• Seçilen metin:
┄┄┄┄┄┄
GEÇTİĞİMİZ YILLARIN EN ÖNEMLİ 12 ARAP ROMANI
Turan KIŞLAKÇI
Son yıllarda dünyada romanlar büyük bir revaç görüyor. Modern romanlardaki sayı artışı, aynı zamanda klasik romanların yeniden raflara geri dönüşünü sağladı. Fransız edebiyatından Rus edebiyatına, İspanyol edebiyatından İngiliz edebiyatına ve hatta Çin, Hint ve Japon edebiyatına kadar roman satışlarında yaşanan bu büyük patlama, herkesin dikkatini celp etmektedir. Bu intişarın nedeni, küreselleşen dünyamızdaki insanların farklı kültürleri tanıma güdüsü mü, yoksa farklı arayışlar mı bunu söylemek için henüz çok erken. Çünkü etkenlerin çokluğu ve bölgeden bölgeye değişiklik arz etmesi romana olan bu yoğun ilginin nedenini henüz tam ortaya koyamamaktadır nazarımızda. Ama şu bir hakikat ki, insanoğlu ilk günden beri hikâyelerle kendi hakiki öyküsünün arayışı içinde devinim göstermektedir.
┄┄┄┄┄┄
• Yapılacak iş: Yukarıdaki Arap romanları yazısını son cümlesinin ardından sürdürün.

• Veri bölümü:
┄┄┄┄┄┄
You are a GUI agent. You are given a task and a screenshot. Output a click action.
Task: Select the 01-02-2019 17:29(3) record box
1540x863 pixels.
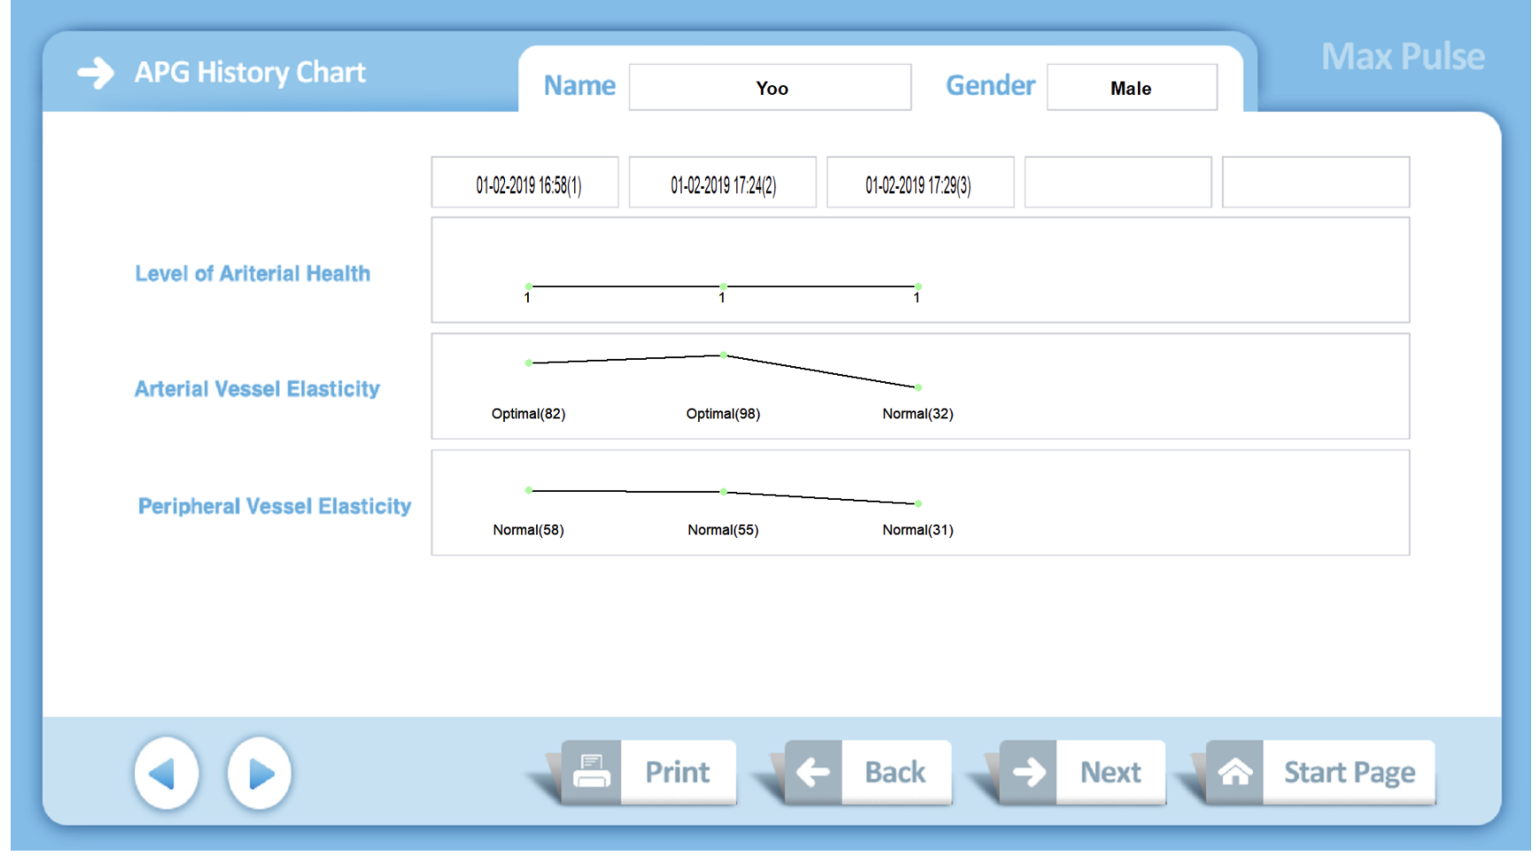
┄┄┄┄┄┄
• Yanıt:
Dünyanın birçok yerinde olduğu gibi, Arap dünyasında da son zamanlarda romana çok büyük bir ilgi var. Arap yazarlar arasında, roman yazarlarının sayısı da her geçen gün artmaktadır. Geçen yüzyılda Mısır eksenli olan Arap romanı bugün maşrık, mağrip ve Körfez bölgelerinde daha hızlı bir yaygınlık gösteriyor.
Zengin Arap yazın geleneğine rağmen, Batı’da bilindiği şekliyle roman, Araplar için yeni bir formdur. 18. yüzyılın ortalarında gelişmeye başlayan Arap romancılığının geçen yüzyıldaki önemli isimleri arasında Tevfik el-Hakim, Halil Cibran, Mustafa Lütfi el-Menfaluti, M. Sadık er-Rafiî, Mihail Nuayme, İbrahim Nasrullah, Necib Mahfuz, Gassan Kenefani, Cemal Gitani, Elias Khoury, Seyyid Kutup, Taha Hüseyin, Abbas Mahmud Akkad, Emile Habibi, Necip el-Kiylani, Corci Zeydan, Muhammed Teymür, Meryem Ziyada vb. birçok isim bulunmaktadır.
Geçen yüzyıldaki Arap romanlarında hikâye, özyaşamöyküsü, fabl ve pastiş tarzı daha çok hâkimdi. Fakat son yıllarda Batı tarzı romancılık yaygınlık kazanmıştır. Filistinli ünlü düşünür Edward Said, Arap romanını tanımlarken şunları not düşer: “Okuyucusunu ve yazarlarını, yüzyılımızın büyük sosyal ve tarihsel kargaşalarına bulaştırıp zafer ve yenilgilerini paylaşmasını sağlayan dolu dolu bir formdur.”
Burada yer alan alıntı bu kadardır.